(Exercise objective) Report each line in the records below that contains the word "Given". Copy every such line in full.

(The records)
— BEGIN —

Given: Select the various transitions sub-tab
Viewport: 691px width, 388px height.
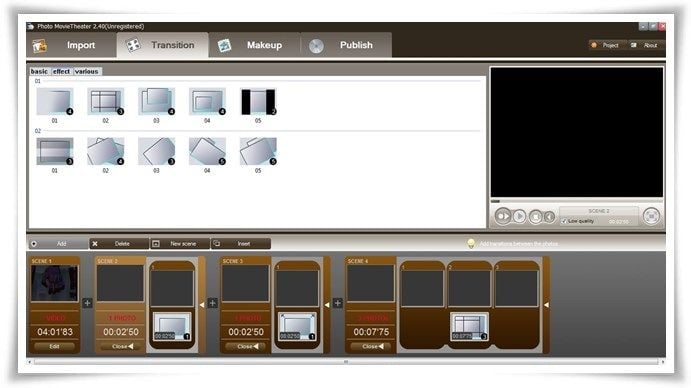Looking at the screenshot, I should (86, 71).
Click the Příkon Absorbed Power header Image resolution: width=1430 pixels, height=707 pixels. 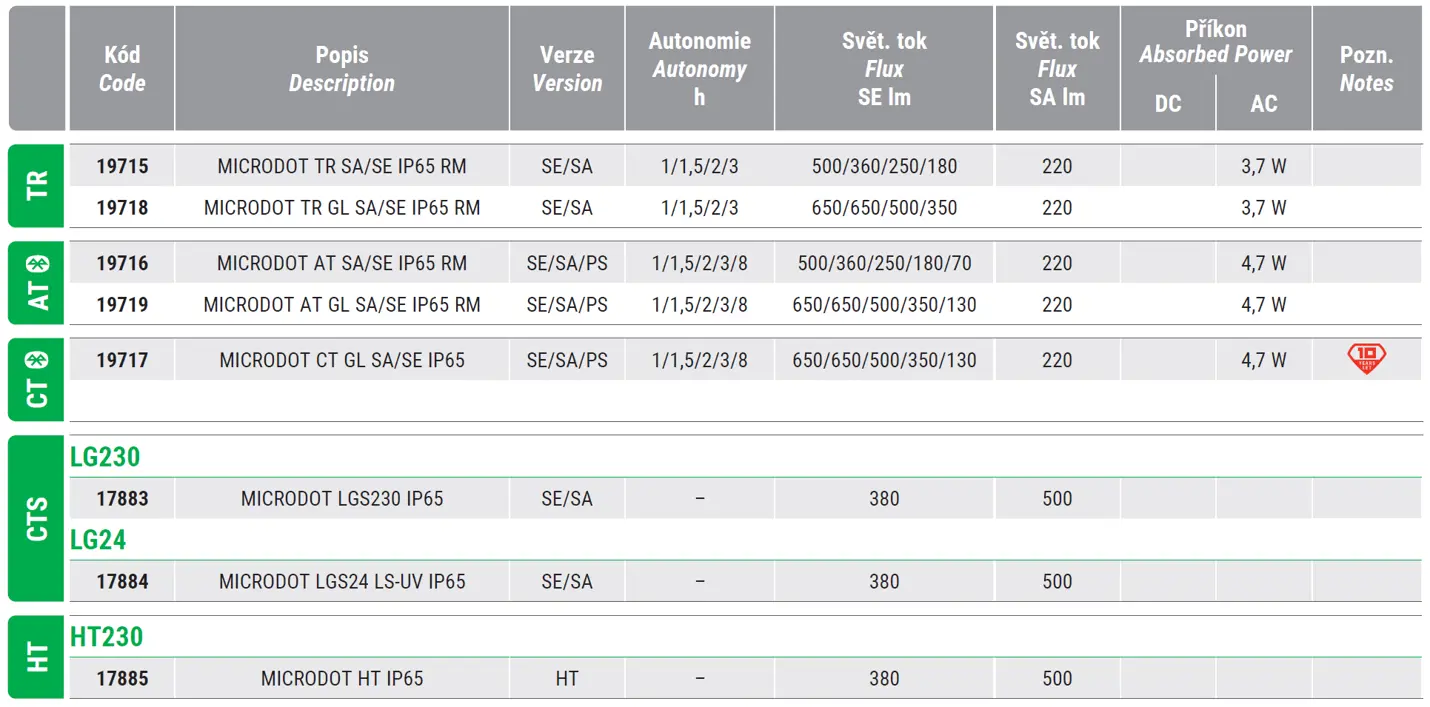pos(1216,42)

— END —
— BEGIN —

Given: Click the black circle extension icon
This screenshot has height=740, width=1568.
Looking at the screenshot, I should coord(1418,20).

— END —

(Output of the exercise)
Given: Select the various transitions sub-tab
Given: Click the black circle extension icon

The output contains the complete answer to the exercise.